# Compact Fluorescent Recall



## MacGyver (Dec 31, 2004)

I searched & didn't see anything directly related to this so I'll post, just in case it helps anyone.
I think the Globe bulbs are just a Canadian concern, but I'm not sure. If anyone knows for sure please post here, thanks.

From Globe Electric Website: 

Dec 9 statement from Underwriters Laboratory (UL)

A message to our consumers: 

Thank you for inquiring about the Underwriters Laboratories advisory concerning the Globe 13W mini spiral compact fluorescent light bulb. 

A production error occurred in a small amount of 13 W compact fluorescent bulbs during 2002 and the first three months of 2003 by Fujian Joinluck Enterprise Co. Ltd., our manufacturing partner and the leading manufacturer of compact fluorescent bulbs in China. These bulbs were produced with a non-compliant internal component. In compliance with UL safety standards, this bulb is made with a fire retardant plastic casing, which is designed to prevent the product from igniting. The manufacturer has assured that the only bulbs affected by this error are the 13W mini spiral compact fluorescent bulbs manufactured from January 2002 through April 2003 bearing the following date codes: 

0202 
BH073 
BH1303 
BH342 

0402
BH0803 
BH1402 
BH3502 

BH0103 
BH0903 
BH1403 
BH4102 

BH0203 
BH1003 
BH1503 
BH4802 

BH0403 
BH103 
BH1603 
BH4902 

BH043 
BH1103 
BH1703 
BH492 

BH052 
BH113 
BH183 
BH5002 

BH0603 
BH1203 
BH193 
BH5102 

BH0702 
BH123 
BH2002 
BH512 

BH072 
BH1302 
BH203 
BH5202 

The date code is found on the base of the bulb to the right of the Globe logo, as shown here. Only those 13 watt mini spiral bulbs with the aforementioned date codes may be defective. 
13 watt mini spiral bulbs bearing the new Globe logo are NOT affected.
*(*The website listed above shows pictures here assisting identification*)*

If you have 13W CFL bulbs in your home bearing one of the above mentioned codes, please send us the date codes on your bulbs and the quantity, along with your full name, street address and phone number to [email protected] or call 1-800-361-6761. We will gladly replace each affected bulb with two free bulbs. When UPS delivers these replacements, they will pick up the bulbs you are returning, so please have them packaged and ready for pick up. 
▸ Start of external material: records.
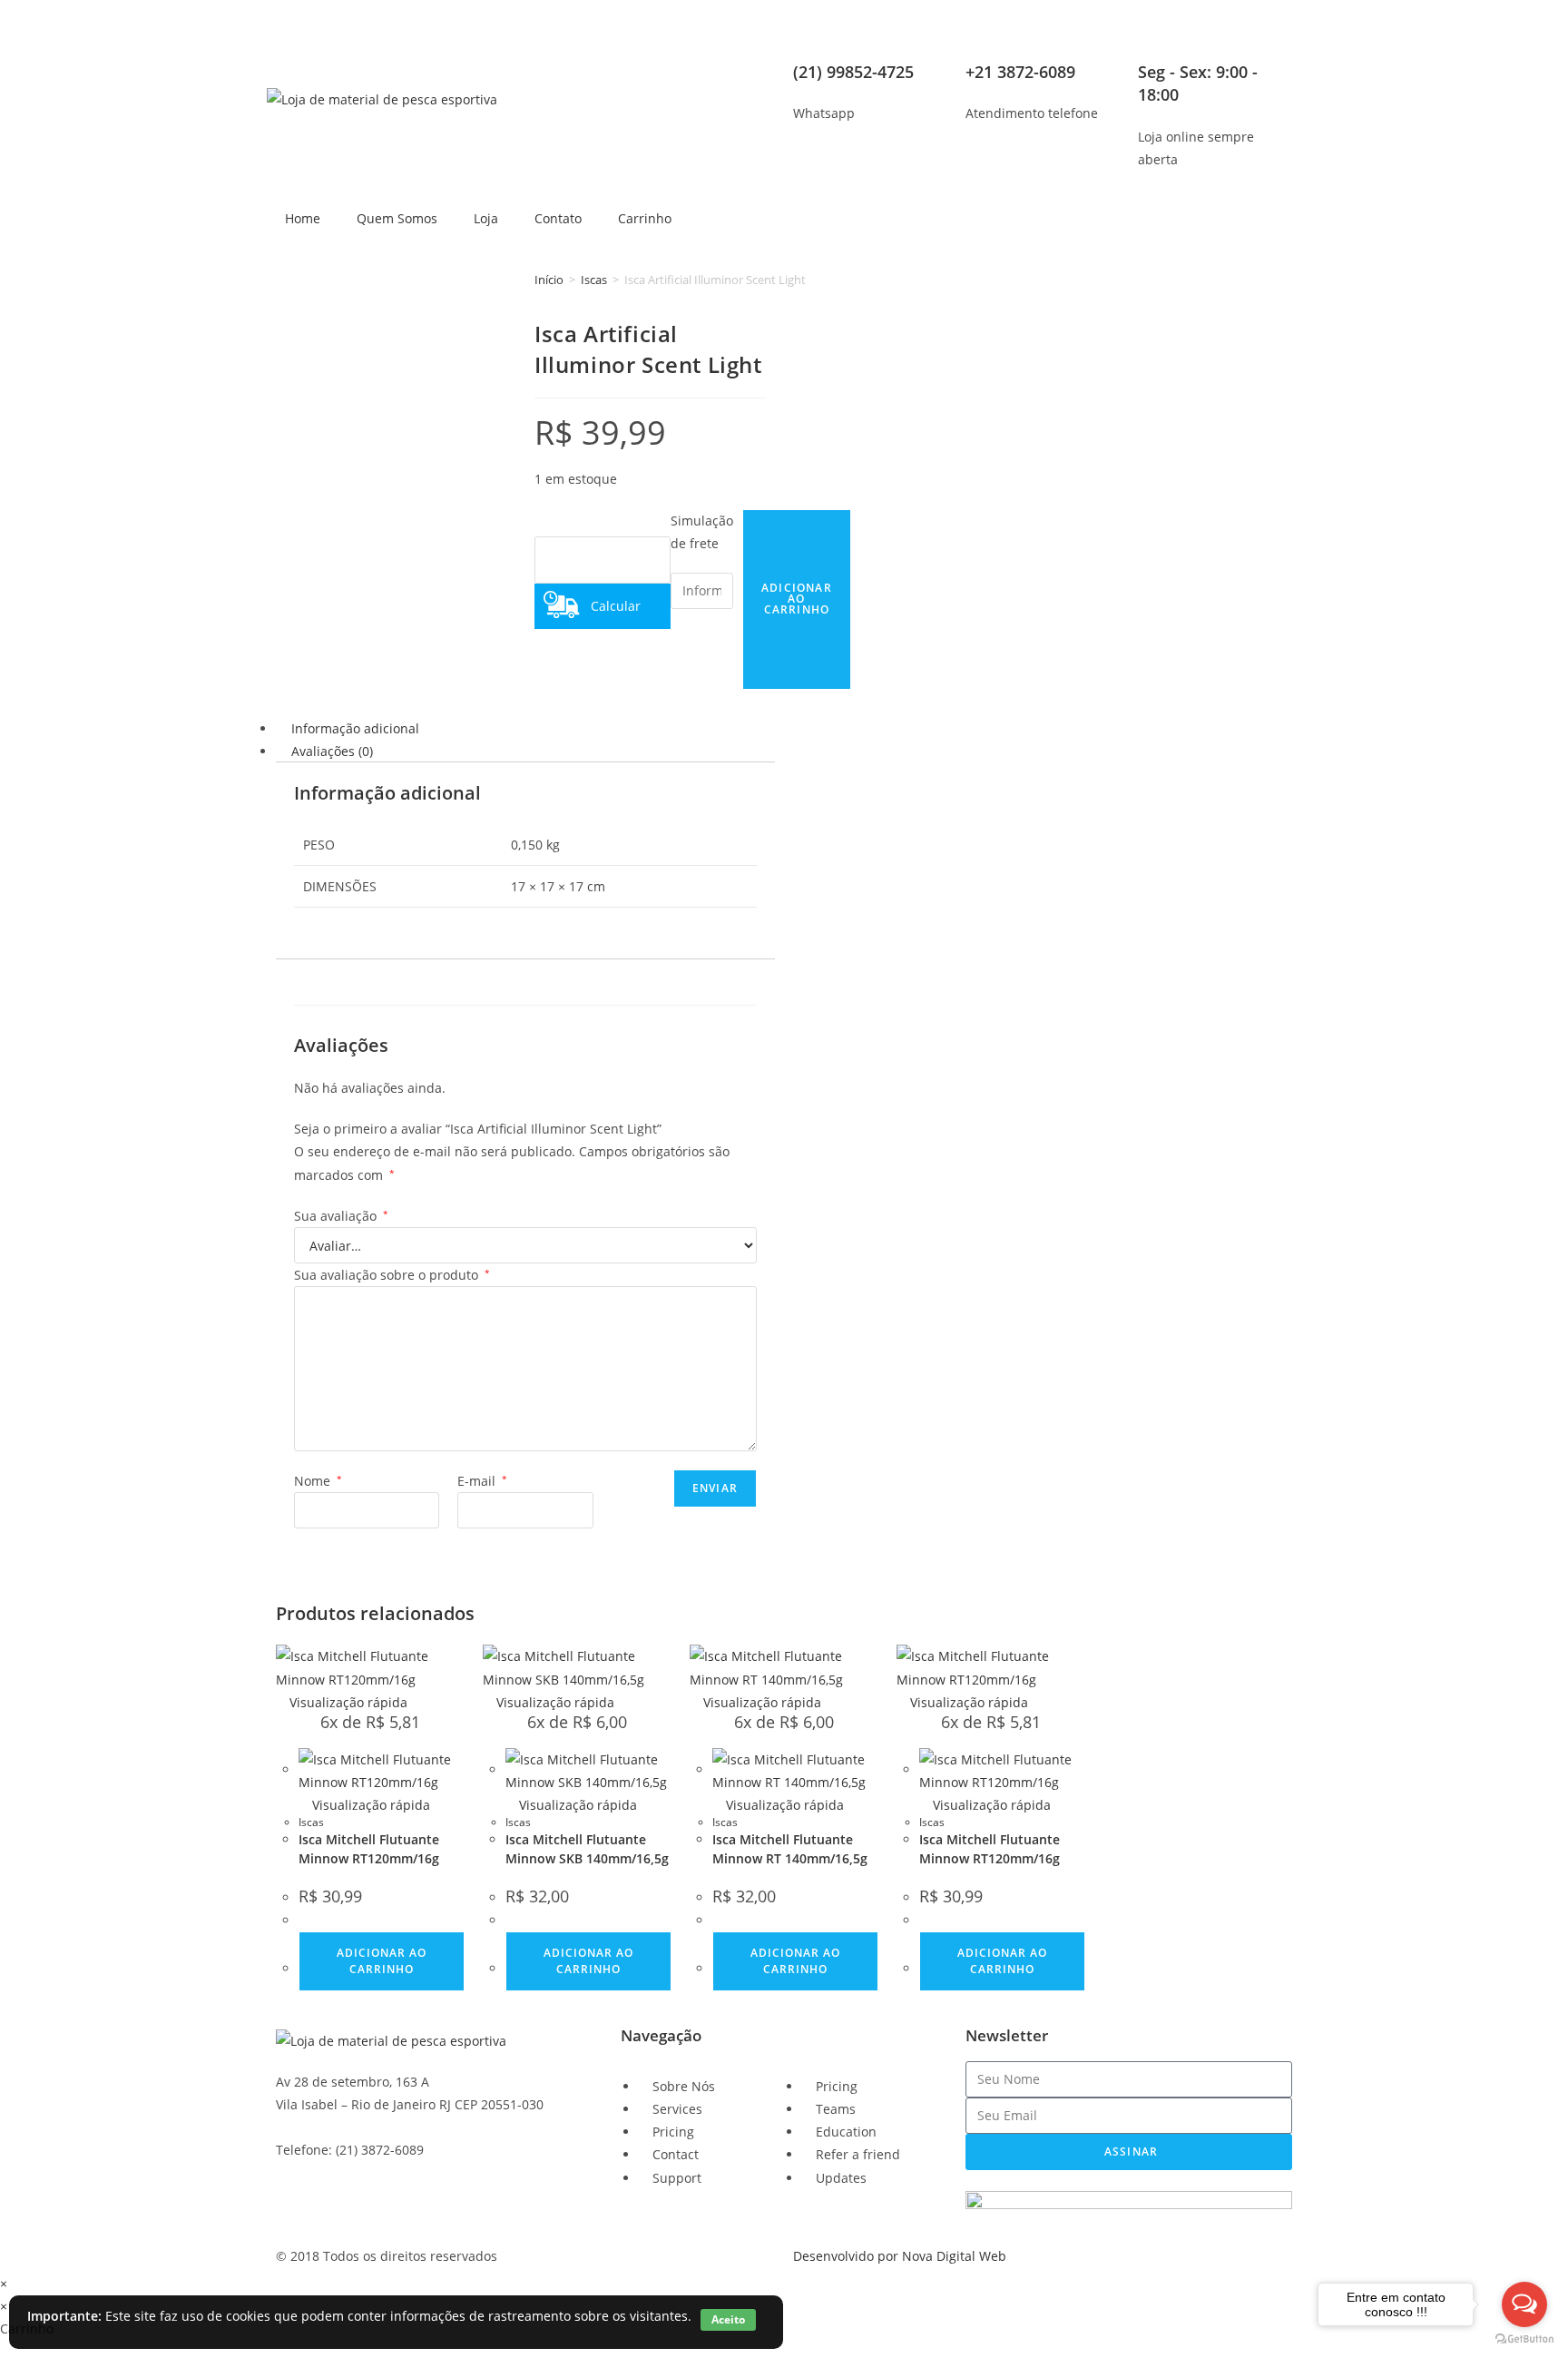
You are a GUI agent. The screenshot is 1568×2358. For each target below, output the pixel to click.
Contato (558, 218)
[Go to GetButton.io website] (1524, 2339)
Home (302, 218)
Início (549, 279)
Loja (486, 218)
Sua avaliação (341, 1215)
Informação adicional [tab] (355, 728)
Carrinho (644, 218)
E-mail (482, 1480)
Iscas (594, 279)
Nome (318, 1480)
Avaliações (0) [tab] (332, 751)
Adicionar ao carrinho (381, 1961)
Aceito (728, 2319)
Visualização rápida (346, 1702)
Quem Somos (397, 218)
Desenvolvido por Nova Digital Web (899, 2256)
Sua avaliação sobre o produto (392, 1274)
It has been stated that the 13W mini spiral bulb model bore an “unauthorized UL mark”. This is standard terminology as the bulb contained a component that UL did not evaluate. This is highly exceptional. All Globe Electric products are manufactured to the highest standards and are UL approved.

We sincerely apologize for any inconvenience this may has caused. Rest assured that Globe stands behind all of its products and will continue to do its utmost to ensure that all products distributed by Globe meet the highest standards of safety and quality. 

*Other Reference:*
http://thunderbay.indymedia.org/news/2004/12/16957.php

http://www.cbc.ca/consumers/market/recalls/reclfull/2004/3dec2004.html

Also, my searching turned up a few other recalls issued like this one:
http://www.recall-warnings.com/cpsc-content-05-05064.html

If anyone has any more information, or has any affected bulbs, please share.
A co-worker I emailed about this on Wed has two of the listed ones.
I didn't have any with the date codes listed, so guess I don't get any free replacements...or my house burning down either though /ubbthreads/images/graemlins/eek.gif

Hope this helps someone /ubbthreads/images/graemlins/smile.gif


----------